Problems to work on >>
- a) In the Gemini 2.0 article, which model now powers the audio functionality of Stream Real-Time?
- b) Write out the stretch of the Gemini 2.0 article from "Gemini 2.0 brings real-time voice and vision to" through "to choose from.", switching "Gemini Live" to "Gemini Voice".

::: Text under study

Gemini 2.0 brings real-time voice and vision to AI Studio

Gemini 2.0 brings real-time voice and vision capabilities to AI Studio

11 Dec 2024 · 2 min read

Google AI Studio received a couple of significant updates today. One of them, called Stream Real-Time, allows users to interact with Gemini through multi-modal inputs and outputs. This feature functions like a voice mode with vision capabilities, enabling users to speak to Gemini and receive spoken responses. While the audio functionality is similar to the previously available Gemini Live, it is now powered by the new Gemini 2.0 Flash and offers various output voices for users to choose from.

0:00

/2:16

The standout feature, however, is the vision capability. In this mode, users can screen share or open their cameras to make visual data available to Gemini. This allows Gemini to analyze the screen or camera feed, understand what’s happening, and provide accurate suggestions.

This vision-enabled voice mode is a step ahead of what many expected OpenAI to release, with Google seemingly taking the lead by delivering it first. Although AI Studio remains primarily developer-focused, it is accessible on mobile, making it useful for consumers as well.

Another update introduced Starter Apps, a catalog of demo projects built using the Gemini API, which are also available on GitHub. These apps can be run and explored directly within AI Studio. One notable Starter App is Map Explorer, where Gemini helps users navigate the app and provides suggestions. Other featured apps include Video Analyzer and Spatial Understanding, which users can try out themselves.

::::::
::: Dataset extract

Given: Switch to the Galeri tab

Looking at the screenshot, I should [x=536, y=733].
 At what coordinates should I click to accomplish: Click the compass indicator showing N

::::::

Answers for the tasks >>
- a) Gemini 2.0 Flash

- b)
Gemini 2.0 brings real-time voice and vision to AI Studio

Gemini 2.0 brings real-time voice and vision capabilities to AI Studio

11 Dec 2024 · 2 min read

Google AI Studio received a couple of significant updates today. One of them, called Stream Real-Time, allows users to interact with Gemini through multi-modal inputs and outputs. This feature functions like a voice mode with vision capabilities, enabling users to speak to Gemini and receive spoken responses. While the audio functionality is similar to the previously available Gemini Voice, it is now powered by the new Gemini 2.0 Flash and offers various output voices for users to choose from.